One of the many views to be had from the top. Zion’s cliffs may be the highest sandstone cliffs in the world; I say “may be” because the park staff themselves didn’t seem sure.


Katie illustrating for me how the chain is keeping her from falling to her death 1,200 feet below. Hilariously, the park newspaper advertises that the Angel’s Landing Trail is “not for anyone fearful of heights or young children.” I am fearful of young children, yet I managed to hike it. Probably because there were no young children up there.


Here are folks descending Walter’s Wiggles.


Also, we saw a condor. This was pretty amazing. We were up near the top of Angel’s Landing and saw a vulture-looking bird soar below us. It had white patches on its wings and a big pink head. We didn’t quite believe it was a condor, though, until we heard other people talking about it, and noted that the park newspaper did mention there were condors in the park. Here is a picture of the condor soaring in the distance… when it was not far below us it looked much cooler, but it was out of sight too quickly for a photo.

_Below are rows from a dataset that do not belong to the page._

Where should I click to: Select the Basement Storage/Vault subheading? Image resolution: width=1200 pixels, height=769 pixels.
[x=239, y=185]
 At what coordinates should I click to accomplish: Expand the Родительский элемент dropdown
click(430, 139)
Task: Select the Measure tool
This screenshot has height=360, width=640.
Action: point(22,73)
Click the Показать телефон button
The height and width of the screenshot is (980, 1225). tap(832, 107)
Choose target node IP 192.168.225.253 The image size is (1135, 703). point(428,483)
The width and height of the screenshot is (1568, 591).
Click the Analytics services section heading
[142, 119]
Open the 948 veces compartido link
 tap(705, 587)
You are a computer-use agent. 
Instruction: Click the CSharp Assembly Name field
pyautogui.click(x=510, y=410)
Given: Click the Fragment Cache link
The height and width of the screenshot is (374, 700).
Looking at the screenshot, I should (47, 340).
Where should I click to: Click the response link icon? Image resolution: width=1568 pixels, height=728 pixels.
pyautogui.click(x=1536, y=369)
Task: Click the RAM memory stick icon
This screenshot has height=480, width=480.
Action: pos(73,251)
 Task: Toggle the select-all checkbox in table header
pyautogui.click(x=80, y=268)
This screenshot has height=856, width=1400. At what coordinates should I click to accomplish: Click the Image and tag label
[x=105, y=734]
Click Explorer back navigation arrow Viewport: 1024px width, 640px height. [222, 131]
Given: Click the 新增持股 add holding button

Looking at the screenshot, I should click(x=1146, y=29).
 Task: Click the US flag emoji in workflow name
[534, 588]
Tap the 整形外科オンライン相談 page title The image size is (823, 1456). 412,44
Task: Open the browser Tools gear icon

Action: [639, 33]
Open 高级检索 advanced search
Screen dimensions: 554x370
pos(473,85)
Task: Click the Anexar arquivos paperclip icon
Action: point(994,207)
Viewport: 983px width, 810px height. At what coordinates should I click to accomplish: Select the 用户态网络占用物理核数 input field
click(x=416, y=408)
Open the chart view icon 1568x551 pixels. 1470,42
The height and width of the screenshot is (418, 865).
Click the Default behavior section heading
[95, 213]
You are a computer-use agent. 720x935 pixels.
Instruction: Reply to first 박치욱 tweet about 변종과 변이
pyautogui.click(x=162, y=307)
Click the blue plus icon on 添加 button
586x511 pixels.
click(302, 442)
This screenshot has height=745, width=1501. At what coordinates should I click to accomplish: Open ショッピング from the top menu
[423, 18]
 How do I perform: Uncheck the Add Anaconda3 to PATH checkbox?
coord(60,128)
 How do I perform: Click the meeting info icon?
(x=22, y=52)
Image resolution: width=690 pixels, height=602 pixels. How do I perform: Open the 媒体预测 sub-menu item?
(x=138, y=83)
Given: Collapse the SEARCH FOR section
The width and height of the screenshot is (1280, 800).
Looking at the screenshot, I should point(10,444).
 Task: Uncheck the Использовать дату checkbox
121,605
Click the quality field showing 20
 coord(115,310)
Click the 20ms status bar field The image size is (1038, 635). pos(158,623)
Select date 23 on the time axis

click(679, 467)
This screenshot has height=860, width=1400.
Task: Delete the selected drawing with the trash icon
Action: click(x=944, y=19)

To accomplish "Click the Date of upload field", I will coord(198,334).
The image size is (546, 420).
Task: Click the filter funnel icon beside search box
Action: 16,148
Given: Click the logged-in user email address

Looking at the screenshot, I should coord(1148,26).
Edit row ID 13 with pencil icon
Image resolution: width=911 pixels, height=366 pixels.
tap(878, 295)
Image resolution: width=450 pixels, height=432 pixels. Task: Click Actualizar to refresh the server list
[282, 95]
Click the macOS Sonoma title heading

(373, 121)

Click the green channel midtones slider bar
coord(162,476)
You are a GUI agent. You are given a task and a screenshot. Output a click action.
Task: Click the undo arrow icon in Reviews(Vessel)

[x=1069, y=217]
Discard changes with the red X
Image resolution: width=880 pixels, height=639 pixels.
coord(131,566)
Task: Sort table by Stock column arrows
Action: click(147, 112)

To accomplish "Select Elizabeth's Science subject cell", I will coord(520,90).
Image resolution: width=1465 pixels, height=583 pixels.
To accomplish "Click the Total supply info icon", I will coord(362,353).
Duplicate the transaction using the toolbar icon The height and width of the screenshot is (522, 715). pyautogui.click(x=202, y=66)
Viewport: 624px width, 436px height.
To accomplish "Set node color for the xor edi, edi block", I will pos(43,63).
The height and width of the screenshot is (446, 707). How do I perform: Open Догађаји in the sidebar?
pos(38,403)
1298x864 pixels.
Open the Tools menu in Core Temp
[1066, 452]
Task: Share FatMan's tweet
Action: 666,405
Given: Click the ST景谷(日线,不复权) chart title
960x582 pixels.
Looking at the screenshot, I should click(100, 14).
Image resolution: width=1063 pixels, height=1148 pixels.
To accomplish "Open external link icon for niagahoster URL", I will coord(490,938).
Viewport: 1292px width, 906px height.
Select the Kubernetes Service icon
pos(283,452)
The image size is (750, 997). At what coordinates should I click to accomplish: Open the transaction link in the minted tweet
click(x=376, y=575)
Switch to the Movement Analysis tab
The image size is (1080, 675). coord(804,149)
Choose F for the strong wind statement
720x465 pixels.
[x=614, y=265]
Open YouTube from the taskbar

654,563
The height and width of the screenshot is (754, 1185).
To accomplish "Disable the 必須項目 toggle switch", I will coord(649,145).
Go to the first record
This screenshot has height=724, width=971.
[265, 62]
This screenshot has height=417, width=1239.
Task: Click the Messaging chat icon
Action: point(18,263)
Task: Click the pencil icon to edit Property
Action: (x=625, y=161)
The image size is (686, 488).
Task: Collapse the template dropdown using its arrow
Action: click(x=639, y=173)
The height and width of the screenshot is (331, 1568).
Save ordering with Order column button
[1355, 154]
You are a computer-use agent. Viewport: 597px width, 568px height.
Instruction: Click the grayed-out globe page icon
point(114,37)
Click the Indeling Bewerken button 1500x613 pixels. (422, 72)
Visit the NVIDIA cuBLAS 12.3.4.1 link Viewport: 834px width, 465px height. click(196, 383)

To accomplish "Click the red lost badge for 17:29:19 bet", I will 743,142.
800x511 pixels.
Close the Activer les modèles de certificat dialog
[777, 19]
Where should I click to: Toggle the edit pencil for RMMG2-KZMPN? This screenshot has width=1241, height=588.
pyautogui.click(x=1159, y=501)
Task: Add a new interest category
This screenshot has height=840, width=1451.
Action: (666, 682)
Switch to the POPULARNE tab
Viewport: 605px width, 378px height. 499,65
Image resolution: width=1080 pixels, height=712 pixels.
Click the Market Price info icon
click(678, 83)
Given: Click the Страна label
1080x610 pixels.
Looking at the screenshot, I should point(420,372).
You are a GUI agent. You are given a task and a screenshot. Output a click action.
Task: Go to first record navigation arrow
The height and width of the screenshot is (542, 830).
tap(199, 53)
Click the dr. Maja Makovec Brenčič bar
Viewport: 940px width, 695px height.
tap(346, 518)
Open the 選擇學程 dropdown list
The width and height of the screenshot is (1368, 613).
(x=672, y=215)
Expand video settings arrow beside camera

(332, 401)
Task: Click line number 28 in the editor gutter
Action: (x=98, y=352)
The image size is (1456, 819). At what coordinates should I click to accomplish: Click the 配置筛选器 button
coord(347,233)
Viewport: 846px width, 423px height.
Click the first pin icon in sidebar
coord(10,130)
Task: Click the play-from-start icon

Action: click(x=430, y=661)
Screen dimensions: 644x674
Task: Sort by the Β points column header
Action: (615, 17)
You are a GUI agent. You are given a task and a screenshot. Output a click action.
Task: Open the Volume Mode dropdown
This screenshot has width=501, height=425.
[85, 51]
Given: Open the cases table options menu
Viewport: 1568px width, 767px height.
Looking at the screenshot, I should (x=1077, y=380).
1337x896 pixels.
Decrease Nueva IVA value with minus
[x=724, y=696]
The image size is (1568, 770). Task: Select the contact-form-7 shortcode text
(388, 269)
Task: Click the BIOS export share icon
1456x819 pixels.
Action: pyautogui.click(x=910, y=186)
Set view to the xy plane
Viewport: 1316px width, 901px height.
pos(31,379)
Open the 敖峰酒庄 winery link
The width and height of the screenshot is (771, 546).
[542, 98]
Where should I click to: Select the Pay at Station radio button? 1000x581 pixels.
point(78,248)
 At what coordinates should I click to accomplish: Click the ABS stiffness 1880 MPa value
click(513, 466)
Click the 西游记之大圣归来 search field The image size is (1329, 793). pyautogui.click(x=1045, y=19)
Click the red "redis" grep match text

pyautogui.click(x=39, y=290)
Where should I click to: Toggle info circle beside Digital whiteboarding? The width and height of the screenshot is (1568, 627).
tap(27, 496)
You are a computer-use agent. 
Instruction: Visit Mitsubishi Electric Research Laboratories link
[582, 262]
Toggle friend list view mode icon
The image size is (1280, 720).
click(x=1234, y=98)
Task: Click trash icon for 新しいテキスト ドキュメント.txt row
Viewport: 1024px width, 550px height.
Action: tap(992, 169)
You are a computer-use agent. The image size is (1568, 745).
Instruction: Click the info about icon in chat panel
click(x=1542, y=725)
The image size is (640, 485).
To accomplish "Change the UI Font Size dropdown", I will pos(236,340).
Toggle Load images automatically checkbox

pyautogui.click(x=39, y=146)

Zion’s landscape is like something out of a fantasy novel, or illustrations of deepest Africa you might have found in a turn-of-the-century children’s novel. Steep, orange-stained cliffs rise above the trees around every corner.


We climbed another trailed called Hidden Canyon, which turned out to not so much be in a canyon as have a canyon at the end of it that you could hike into, trail-less, finding your own way over the trees and boulders that had choked it in previous flash floods. We spent a couple hours in there, gazing up at the sheer storybook cliffs visible high above us, then returned to the trail, which also gave the impression of being somewhat death-defying.


And there was a tarantula. I am not reaching for it! Just have my hand in the picture to give you a sense of how big it was. Without the hand:


This tarantula was very cute and was walking very delicately down the trail, lifting and setting down its little feet with great care, like some kind of hairy ballerina. I took a movie of it walking, for people who like that sort of thing:



Here is a photo of the spider with people, for a sense of scale. I wanted Katie to stand with it to have her picture taken but she refused. It was the most she would manage to step over it. And it had to be stepped over because the trail was so narrow. Apparently the males come out in the daytime in the fall to look for mates, and that is the only time they will be seen during the day. We saw another one the next day.


Tea and cookies in the evening on rocks in the stream by our campsite. We are on rocks in the stream because the place was crawling with ants.


Next day, looking up at the skyline in Zion. The place has great names. The red-stained cliff to the right of center is the Altar of Sacrifice.


The Three Patriarchs, Abraham, Isaac and Jacob.

You are not allowed to drive up into the canyon during the busy season and must use the park shuttles, which come by every few minutes and then coast away on trafficless roads. We took the shuttle to the top of the canyon, and then hiked to the Narrows (yes, Capitol Reef had a Narrows too) where the canyon becomes very tight, and it is very popular to hike up into its slotlike bends wearing river shoes and carrying hiking poles to prevent you slipping in the 50-degree water. Supposedly it is very beautiful in there, but Katie and I did not have the proper equipment.


The canyon narrows here due to a quirk of geology; canyons in general widen not so much through direct erosion by the river as through undercutting. Weak layers of shale are easily eroded and taken away, and sandstone or limestone walls above them are left with no support, and eventually collapse. South of the Narrows in Zion, the Kayenta Formation is being eroded by the river, undermining the tall cliffs of Navajo Sandstone above it. North of the Narrows, the Kayenta has not been eroded down to and still lies below the earth. The water can only cut through the strong Navajo and so it forms a narrow slot.

As I write this, Katie is driving us up I-15 in Utah toward Salt Lake City, past mountains, deserts, and cinder cones from old volcanic activity. We will spend a day exploring the city and then go on to see her relatives in Idaho, where no doubt it will be cold. Farewell to the promised land!